Wednesday, July 25, 2007

Gonzales to Senate: Beseme Culo

Attorney General Alberto Gonzales dug himself deeper into the abyss when he testified before the Senate Judiciary Committee yesterday, and it seems that the only person who has any confidence whatsoever is President Bush. Unfortunately, he’s the only one that matters.

Mr. Gonzales seems to be aware of it as well, so when he testified, he didn’t really care whether or not he pissed off anybody, including Republicans. He obfuscated, stonewalled, and basically told the senators to kiss his ass. Watch this little exchange between him and Sen. Chuck Schumer (D-NY) where the senator asks Mr. Gonzales a rather simple question:

It’s clear that Mr. Gonzales is doing this stonewalling at the behest of the White House, probably from the president himself. The president has made it clear to the Congress and the world what he thinks of the balance of power and the role of the other branches of government: they all exist to serve him and his interests, and if they don’t bend to his will, then the hell with them.

The problem with that is not just that the majority of the Senate, including some very exasperated Republicans, doesn’t trust anything that Mr. Gonzales says and that they clearly believe he holds them in contempt to the point that he is willing to commit perjury and shrug it off. It’s that he will be head of the Department of Justice until noon on January 20, 2009. A lot can happen in eighteen months.

For example, what if there is another terrorist attack? The right-wingers’ big talking point has been that there hasn’t been another terrorist attack since September 11, 2001, so Mr. Bush’s policies must be working. (They’re conveniently forgetting the anthrax attacks in September and October 2001; how’s that investigation going, by the way?) In the aftermath, one assumes that there will be some sort of investigation to find out why and how it happened.

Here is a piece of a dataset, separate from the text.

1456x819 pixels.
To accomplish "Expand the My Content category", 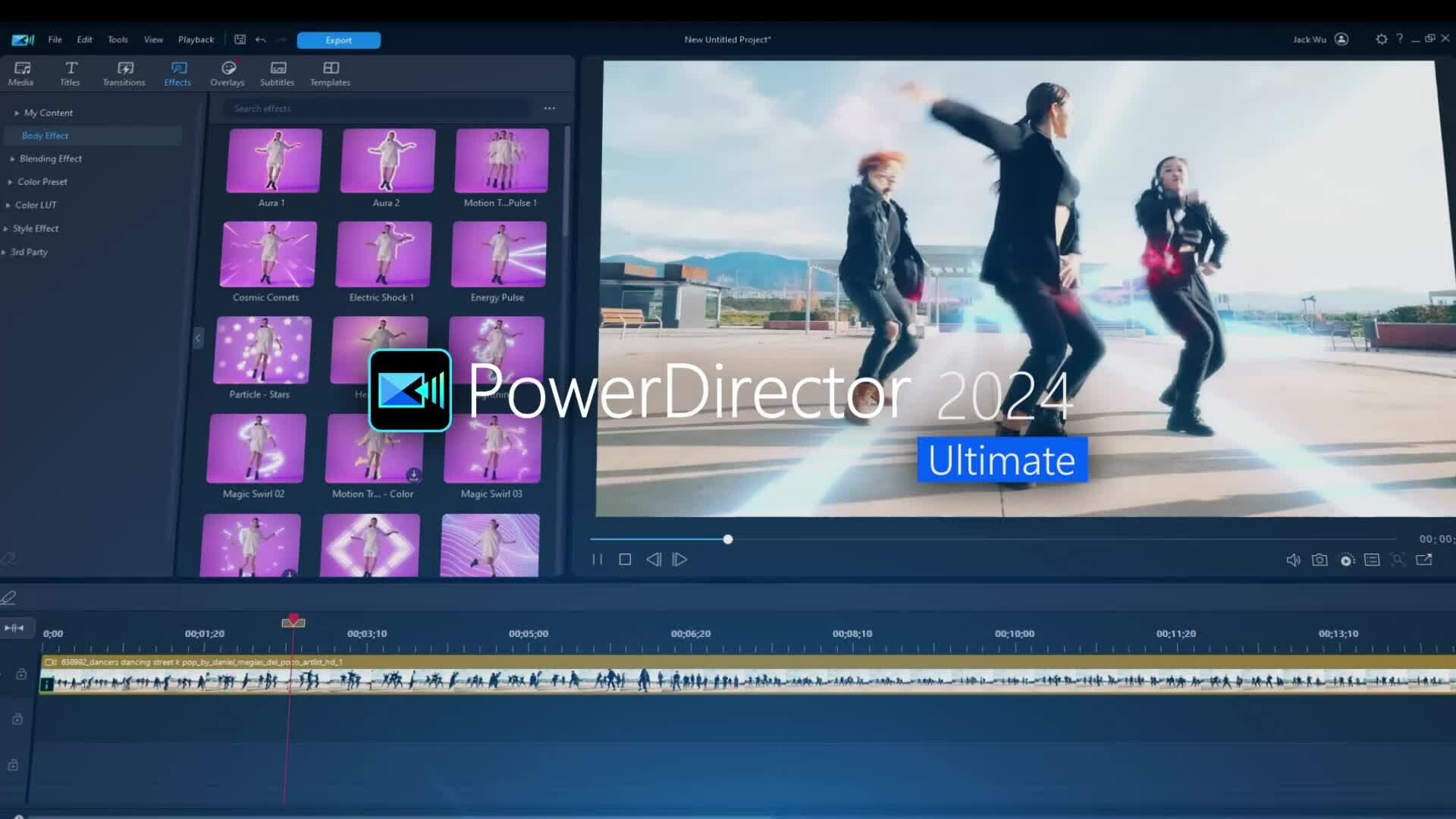I will point(48,113).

Congress and the people will want to know whether or not the much-vaunted policies undertaken by the Bush administration after the attacks on September 11, 2001, were effective and what the Department of Justice is going to do to prevent another attack in the future as well as learn from the mistakes we made leading up to this attack. But that seems to be a very low priority for this administration. Oh, they talk a good game about protecting America and preventing another attack, but so far all they’ve done is gin up a lot of fearmongering, find ways to get around the laws in place, and accuse anyone who questions their actions and priorities of being unpatriotic. And if there is another attack, whether it’s from al-Qaeda or the blond-haired blue-eyed batshit crazies of the Aryan Nations, all of that talk about the global war on terror will have been nothing but that: talk.

With the cooperation being demonstrated by the White House and the Attorney General, not to mention the distrust between the executive branch and the Congress, it’s hard to imagine that they will magically come together and try actually do the job that they are charged with doing: protecting the citizens and bringing the criminals to justice.